The threats we are facing with COVID-19 have generated policy adjustments in response to the pandemic. However, this threat is different because it comes with a suggested expiration date. It is entirely conceivable that life could be roughly back to normal within two-years, pending the global proliferation of a safe and effective vaccine. Therefore, there is an additional level of frustration from many industries and business operators who are, quite justifiably, impatient to get back to normal operations. Most businesses could not survive two years of an enforced lockdown, and that is assuming we are ultimately able to create a vaccine for the novel coronavirus.
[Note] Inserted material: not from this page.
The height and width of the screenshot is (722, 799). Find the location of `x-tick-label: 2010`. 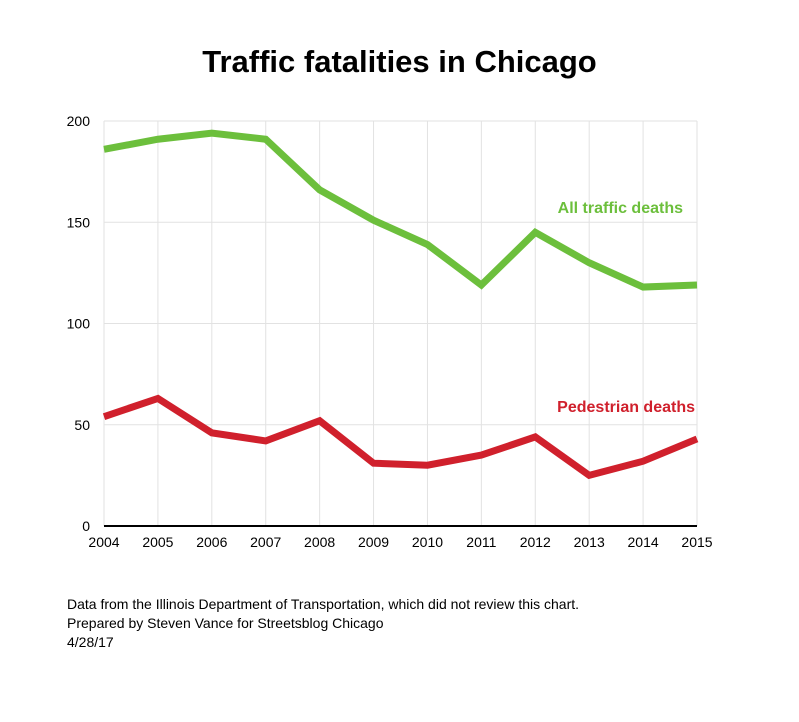

x-tick-label: 2010 is located at coordinates (428, 542).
The more salient question for individuals and businesses should instead be, “how do we live with this additional threat for the next year.” While lockdowns were enforced by their governors, business operators could cathect their anger towards government policy makers as the cause of their hardship. However, the early data coming back from states which have emerged from lockdown is, thus far, suggesting that economic activity is going to be materially suppressed even without a mandate from state and local governments. Low margin businesses – like restaurants – need to be operating near capacity to generate profits. If a moderate proportion of the population – say, 50% - are avoiding eating out, then there simply won’t be enough demand to keep them afloat. Famously, some countries, like Sweden, have avoided lockdowns entirely and used the honor system to encourage, but not enforce, social distancing. While the downturn for Sweden has been less severe, there has still been a pullback in economic activity on par with neighboring nations which did enforce a lockdown.
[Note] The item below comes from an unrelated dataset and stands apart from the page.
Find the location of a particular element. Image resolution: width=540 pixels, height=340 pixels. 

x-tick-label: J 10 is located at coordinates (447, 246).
After 9/11, the airline industry was forced by government mandates and customer expectations to provide safe travel. Cockpit doors were now secured during flights, greater authority was bestowed upon flight crews, the TSA was established, and so on. Over time, confidence – and consumers – came back to an industry reeling under a terrible shock. The response to this threat should be no different. The businesses and industries to thrive (and take market share from competitors) will be those that generate confidence. Which restaurants can deliver food without customer contact? Which hotel chains demonstrate the best cleanliness and room sanitation? Which airlines provide adequate personal space? Which theme parks conduct thorough health screenings of patrons? Which office buildings generate adequate air ventilation to ensure a safe environment? We may not be able to return to the old ways immediately, but the economy can thrive if the businesses can adapt to the new threat.